**Problem statement**:
Answer these questions using the text about Carolyn Holbrook's book.
(a) What name does the ghost give when it speaks?
(b) How old was Holbrook when she was pregnant and held in the Minnesota juvenile justice system?
(c) How many children does the text say Holbrook had as a single mother?

**Text**:
○ ○ ○

In her new book of memoiristic essays, “Tell Me Your Names and I Will Testify,” Twin Cities writer and arts activist Carolyn Holbrook opens with a visit from a ghost.

The spirit is a tall, stately Black woman wearing an expensive Victorian dress. Although Holbrook was nervous, she knew the ghost was an ancestor because this wasn’t the first ghost to visit.

“My name is Liza,” the ghost said. “You have to tell our stories.”

As she unravels her own journey, Holbrook shows how she went from being a pregnant 16-year-old girl imprisoned in the Minnesota juvenile justice system to an award-winning teacher and celebrated writer.

During a time when this country seems to be in the midst of a historic reckoning, Holbrook’s story should be read as more than a memoir. She sets out to personalize and underscore the resilience that goes into surviving and thriving without resources.

Holbrook’s ghosts don’t haunt her, but those who made narrow, stereotypical assumptions about a Black single mother of five still do.

○ ○ ○

**Record extracts**:
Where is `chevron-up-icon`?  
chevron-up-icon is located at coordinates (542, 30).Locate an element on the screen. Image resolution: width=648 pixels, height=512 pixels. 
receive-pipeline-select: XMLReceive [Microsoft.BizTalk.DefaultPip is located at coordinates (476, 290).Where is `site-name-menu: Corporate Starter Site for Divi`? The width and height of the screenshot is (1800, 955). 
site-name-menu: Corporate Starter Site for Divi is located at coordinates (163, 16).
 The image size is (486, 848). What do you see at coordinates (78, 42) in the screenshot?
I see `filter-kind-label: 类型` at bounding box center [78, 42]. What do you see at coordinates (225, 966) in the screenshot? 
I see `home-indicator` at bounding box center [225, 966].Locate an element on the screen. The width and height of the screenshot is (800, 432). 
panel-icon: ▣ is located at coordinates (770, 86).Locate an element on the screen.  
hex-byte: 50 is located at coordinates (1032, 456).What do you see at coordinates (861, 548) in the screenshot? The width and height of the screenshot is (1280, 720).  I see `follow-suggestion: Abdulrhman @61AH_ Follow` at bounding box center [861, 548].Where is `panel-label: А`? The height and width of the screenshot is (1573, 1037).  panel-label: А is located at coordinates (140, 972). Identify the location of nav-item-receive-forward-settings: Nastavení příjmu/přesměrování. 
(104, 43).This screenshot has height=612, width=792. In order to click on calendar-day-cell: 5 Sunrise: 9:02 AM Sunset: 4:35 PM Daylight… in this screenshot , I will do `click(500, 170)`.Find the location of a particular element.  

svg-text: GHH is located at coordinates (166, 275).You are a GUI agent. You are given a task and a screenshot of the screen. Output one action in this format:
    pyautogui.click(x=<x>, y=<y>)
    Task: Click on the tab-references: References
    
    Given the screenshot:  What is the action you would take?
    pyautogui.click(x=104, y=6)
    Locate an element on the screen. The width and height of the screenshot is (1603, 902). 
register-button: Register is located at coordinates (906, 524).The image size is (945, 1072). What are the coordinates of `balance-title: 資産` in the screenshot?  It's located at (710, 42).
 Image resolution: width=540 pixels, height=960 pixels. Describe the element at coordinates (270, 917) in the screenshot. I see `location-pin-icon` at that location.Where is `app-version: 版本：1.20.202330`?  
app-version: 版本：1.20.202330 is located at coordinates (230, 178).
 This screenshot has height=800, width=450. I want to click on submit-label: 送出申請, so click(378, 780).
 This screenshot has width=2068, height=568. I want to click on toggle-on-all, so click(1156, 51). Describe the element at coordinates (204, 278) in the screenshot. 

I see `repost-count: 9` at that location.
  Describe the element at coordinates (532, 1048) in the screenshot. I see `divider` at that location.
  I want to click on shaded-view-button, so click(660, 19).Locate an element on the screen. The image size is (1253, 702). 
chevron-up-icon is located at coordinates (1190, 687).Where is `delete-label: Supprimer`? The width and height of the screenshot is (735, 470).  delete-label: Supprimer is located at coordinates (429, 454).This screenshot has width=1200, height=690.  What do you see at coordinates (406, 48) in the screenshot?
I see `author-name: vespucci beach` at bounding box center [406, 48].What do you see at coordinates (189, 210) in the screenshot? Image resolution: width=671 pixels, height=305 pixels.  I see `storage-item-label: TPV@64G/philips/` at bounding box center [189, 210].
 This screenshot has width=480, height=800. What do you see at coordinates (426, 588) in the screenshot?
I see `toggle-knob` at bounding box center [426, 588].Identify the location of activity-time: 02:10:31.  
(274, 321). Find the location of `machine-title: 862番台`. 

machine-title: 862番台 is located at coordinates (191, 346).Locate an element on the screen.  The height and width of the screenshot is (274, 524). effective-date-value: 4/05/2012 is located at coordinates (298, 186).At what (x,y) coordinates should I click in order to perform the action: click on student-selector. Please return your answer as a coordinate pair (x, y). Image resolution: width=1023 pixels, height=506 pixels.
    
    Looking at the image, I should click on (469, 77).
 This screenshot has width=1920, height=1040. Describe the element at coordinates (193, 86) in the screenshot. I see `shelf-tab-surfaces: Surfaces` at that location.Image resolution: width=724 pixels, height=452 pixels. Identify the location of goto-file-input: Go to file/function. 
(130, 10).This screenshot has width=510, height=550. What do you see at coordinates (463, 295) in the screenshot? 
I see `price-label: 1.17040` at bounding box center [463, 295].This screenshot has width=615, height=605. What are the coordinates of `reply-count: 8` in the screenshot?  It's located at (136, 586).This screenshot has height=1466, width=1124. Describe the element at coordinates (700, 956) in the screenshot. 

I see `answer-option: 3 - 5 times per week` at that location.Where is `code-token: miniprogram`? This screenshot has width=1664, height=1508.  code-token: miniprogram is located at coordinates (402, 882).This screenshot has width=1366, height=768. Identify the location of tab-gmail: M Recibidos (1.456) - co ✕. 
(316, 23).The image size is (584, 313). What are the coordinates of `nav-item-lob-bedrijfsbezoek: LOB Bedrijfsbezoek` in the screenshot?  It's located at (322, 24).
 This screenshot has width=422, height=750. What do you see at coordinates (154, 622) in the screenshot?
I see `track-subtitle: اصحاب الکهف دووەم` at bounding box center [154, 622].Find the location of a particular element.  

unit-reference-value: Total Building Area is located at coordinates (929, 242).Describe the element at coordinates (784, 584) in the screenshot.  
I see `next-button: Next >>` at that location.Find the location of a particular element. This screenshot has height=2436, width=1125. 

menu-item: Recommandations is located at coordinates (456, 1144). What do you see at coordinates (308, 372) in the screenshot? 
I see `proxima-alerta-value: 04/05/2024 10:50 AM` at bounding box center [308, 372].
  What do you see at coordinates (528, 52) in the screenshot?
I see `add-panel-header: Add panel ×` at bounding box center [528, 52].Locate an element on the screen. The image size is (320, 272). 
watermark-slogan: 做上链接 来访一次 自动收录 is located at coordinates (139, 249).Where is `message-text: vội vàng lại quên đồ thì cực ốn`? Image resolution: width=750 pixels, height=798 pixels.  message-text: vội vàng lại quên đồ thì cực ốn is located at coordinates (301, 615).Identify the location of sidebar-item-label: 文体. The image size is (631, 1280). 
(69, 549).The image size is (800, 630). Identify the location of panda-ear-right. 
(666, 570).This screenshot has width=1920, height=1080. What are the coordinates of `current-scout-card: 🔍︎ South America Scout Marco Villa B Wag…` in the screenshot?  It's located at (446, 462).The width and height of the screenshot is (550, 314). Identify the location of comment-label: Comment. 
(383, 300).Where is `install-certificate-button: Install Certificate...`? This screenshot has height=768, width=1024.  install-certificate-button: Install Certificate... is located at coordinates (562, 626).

○ ○ ○

**Task result**:
(a) Liza
(b) 16
(c) Five